▸ **What the task asks**
Retype, exactly as they appear below, the lines between the line holding "Select the 42.500.000 dealer price cell" and the line holding "Task: Go to", both ends included.

####

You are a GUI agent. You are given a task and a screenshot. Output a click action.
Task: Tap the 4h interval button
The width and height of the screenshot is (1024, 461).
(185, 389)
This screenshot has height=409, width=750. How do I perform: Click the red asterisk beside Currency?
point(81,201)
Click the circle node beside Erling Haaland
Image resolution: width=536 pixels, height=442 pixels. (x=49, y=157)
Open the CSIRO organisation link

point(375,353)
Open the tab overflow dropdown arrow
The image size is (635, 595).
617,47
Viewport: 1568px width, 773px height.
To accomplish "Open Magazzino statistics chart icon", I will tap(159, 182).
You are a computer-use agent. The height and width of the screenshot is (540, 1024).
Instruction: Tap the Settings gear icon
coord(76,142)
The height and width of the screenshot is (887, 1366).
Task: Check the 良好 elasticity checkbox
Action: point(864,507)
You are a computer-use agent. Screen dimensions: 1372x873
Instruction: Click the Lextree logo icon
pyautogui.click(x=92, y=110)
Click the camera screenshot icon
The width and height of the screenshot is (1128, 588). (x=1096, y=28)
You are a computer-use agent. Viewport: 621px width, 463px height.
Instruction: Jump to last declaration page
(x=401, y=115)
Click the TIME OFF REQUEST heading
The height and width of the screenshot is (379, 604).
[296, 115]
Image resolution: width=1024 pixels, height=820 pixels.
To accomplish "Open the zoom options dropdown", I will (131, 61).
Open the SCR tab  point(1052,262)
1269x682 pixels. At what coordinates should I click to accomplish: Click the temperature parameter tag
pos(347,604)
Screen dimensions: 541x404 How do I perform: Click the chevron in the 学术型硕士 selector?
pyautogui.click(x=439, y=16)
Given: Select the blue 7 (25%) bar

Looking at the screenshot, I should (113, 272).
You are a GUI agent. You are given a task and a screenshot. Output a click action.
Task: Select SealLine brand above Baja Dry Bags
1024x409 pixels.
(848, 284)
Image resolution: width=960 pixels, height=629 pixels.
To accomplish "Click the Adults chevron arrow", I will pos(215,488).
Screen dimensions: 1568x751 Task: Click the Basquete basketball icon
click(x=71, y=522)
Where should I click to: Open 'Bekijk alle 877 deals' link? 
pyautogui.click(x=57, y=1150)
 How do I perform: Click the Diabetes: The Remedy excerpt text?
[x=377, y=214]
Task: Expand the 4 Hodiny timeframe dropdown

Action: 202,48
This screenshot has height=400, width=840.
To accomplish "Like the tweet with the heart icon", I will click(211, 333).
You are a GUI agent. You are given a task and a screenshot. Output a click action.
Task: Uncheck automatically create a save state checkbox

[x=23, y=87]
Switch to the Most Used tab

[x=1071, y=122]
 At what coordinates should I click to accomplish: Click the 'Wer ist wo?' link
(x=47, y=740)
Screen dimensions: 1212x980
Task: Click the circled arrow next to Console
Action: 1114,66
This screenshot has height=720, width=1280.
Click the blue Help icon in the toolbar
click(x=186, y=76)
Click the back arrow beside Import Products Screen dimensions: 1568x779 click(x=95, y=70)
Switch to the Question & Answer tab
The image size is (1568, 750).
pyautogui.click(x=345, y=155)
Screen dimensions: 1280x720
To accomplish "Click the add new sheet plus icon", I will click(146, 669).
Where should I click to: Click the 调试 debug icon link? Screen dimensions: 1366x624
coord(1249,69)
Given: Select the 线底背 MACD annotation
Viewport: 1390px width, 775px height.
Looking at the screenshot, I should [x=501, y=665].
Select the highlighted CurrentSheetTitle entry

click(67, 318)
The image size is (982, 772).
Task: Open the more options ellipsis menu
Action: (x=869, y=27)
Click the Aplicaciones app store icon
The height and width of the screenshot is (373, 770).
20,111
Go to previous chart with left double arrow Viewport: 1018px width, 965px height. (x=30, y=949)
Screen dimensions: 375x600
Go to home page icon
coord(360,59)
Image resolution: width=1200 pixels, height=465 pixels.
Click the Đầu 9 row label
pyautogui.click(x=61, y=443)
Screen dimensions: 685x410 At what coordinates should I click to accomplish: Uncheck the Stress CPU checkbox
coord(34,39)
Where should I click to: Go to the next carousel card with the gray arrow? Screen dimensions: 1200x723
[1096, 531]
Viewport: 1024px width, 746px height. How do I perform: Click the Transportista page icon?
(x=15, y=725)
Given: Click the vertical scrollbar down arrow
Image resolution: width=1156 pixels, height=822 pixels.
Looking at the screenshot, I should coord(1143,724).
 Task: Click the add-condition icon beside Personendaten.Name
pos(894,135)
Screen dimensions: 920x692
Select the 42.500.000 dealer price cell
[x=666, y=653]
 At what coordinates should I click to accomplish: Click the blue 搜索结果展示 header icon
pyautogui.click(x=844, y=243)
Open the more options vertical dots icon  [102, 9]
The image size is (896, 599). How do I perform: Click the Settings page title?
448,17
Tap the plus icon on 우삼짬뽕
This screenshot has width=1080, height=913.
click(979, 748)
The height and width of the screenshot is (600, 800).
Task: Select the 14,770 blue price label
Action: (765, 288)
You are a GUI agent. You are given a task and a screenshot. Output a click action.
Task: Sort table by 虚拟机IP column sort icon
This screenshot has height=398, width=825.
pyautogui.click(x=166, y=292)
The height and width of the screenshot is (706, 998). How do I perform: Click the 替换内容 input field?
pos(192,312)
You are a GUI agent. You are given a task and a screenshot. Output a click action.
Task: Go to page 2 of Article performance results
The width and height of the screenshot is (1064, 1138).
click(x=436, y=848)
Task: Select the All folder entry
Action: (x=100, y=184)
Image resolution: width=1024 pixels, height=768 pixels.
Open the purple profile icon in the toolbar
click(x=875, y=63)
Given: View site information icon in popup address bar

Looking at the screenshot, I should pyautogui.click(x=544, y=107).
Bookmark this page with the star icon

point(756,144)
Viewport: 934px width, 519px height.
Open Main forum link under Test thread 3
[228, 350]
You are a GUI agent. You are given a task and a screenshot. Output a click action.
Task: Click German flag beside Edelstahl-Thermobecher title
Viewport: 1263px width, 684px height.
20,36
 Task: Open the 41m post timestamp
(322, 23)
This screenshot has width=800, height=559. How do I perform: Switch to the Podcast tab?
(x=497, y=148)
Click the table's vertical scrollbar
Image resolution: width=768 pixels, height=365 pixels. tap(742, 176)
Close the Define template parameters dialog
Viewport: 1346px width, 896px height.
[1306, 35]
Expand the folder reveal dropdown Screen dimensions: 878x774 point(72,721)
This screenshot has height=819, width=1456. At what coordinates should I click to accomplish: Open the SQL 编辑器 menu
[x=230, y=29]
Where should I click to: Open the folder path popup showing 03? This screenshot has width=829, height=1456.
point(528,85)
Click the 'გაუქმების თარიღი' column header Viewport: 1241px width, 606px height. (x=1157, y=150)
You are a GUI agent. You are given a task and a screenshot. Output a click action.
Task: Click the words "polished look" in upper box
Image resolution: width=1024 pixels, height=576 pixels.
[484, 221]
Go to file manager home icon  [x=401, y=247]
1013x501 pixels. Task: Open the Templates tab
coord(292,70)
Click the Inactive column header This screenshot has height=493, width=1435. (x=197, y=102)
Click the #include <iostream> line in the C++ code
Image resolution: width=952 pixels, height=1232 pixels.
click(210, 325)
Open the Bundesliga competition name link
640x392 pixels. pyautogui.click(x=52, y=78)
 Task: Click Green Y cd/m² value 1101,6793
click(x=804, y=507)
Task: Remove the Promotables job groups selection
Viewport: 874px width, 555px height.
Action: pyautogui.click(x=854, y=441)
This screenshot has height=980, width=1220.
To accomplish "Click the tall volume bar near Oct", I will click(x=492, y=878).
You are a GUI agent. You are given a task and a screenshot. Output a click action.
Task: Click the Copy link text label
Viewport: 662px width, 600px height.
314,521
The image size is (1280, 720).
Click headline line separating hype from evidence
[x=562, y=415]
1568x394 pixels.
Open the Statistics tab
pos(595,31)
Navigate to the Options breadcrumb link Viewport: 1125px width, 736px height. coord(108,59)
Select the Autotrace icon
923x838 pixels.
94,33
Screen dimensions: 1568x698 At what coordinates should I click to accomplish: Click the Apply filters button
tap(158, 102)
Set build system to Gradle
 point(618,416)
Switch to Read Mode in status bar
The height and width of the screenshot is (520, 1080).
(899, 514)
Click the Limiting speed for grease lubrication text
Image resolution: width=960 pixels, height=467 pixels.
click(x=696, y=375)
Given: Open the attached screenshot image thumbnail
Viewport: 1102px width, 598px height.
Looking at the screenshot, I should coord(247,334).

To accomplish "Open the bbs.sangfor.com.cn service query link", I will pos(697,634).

####

▸ **Written solution**
Select the 42.500.000 dealer price cell
[x=666, y=653]
 At what coordinates should I click to accomplish: Click the blue 搜索结果展示 header icon
pyautogui.click(x=844, y=243)
Open the more options vertical dots icon  [102, 9]
The image size is (896, 599). How do I perform: Click the Settings page title?
448,17
Tap the plus icon on 우삼짬뽕
This screenshot has width=1080, height=913.
click(979, 748)
The height and width of the screenshot is (600, 800).
Task: Select the 14,770 blue price label
Action: (765, 288)
You are a GUI agent. You are given a task and a screenshot. Output a click action.
Task: Sort table by 虚拟机IP column sort icon
This screenshot has height=398, width=825.
pyautogui.click(x=166, y=292)
The height and width of the screenshot is (706, 998). How do I perform: Click the 替换内容 input field?
pos(192,312)
You are a GUI agent. You are given a task and a screenshot. Output a click action.
Task: Go to page 2 of Article performance results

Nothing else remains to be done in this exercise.